Tuesday, January 18, 2011
Idaho Supreme Court--Chief Justice Eismann speaks on steps of Idaho State Capitol
Since this blog is about the goings on with the Idaho Supreme Court, it's not always just about the Court's opinions. Of course, being in Idaho Falls, and not Boise, makes it a bit more difficult to follow the public appearances or speaking engagements the justices may have. However, The Post Register reported today that the Chief Justice of the Idaho Supreme Court spoke to a large rally on the steps if the Idaho Capitol. Among the Chief's comments was a statement that, according to The Post Register, "the greatest threat to liberty is a strong national government."
According to the paper, Eismann's speech concerned 16 specific principles of liberty that he believes are encompassed in the government established by the founders. Notwithstanding the statement about a strong national government constituting a threat to liberty, the Chief Justice's speech did acknowledge that government is essential to the enjoyment of liberties while warning against the curtailing of liberty in the aftermaths of crises.

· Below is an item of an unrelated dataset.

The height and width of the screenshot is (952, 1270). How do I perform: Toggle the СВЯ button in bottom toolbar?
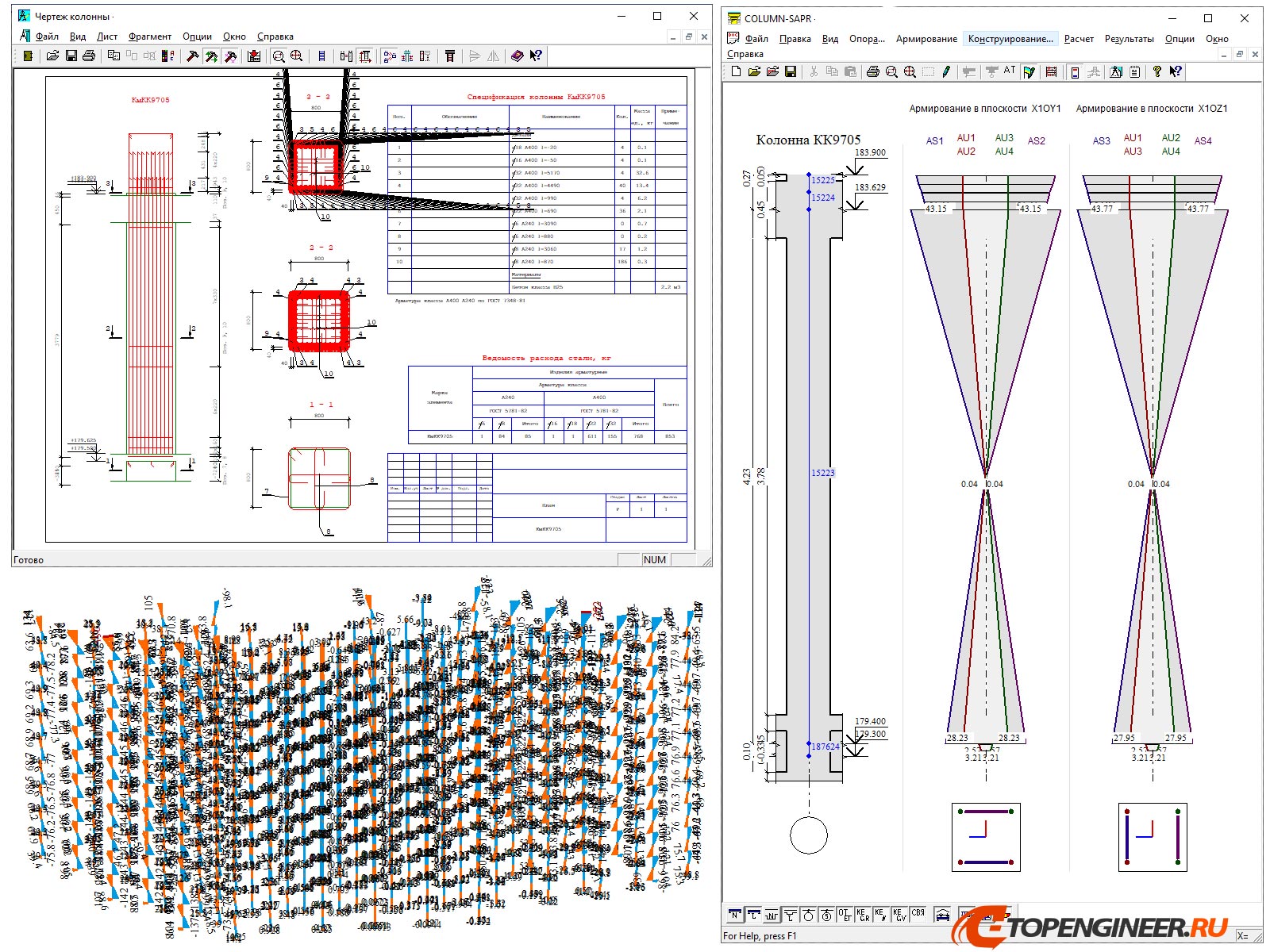tap(918, 915)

While I don't try to wax political on the blog, it is interesting to get some insight into the philosophical and political beliefs the various justices have about the constitution, the role of federalism in governing the populace, and how the two systems (federal and state) interact. The insight into the justices provides argumentative angles that attorneys can use in appellate briefing or during oral argument. Of course, the danger is that if you play to one particular justice's sensitivities you might alienate 2 or 3 other justices who have different beliefs about the role of government. It's a delicate balance and issue. However, I think it's rare to receive this kind of insight into the psyche of the sitting Chief Justice of the Idaho Supreme Court.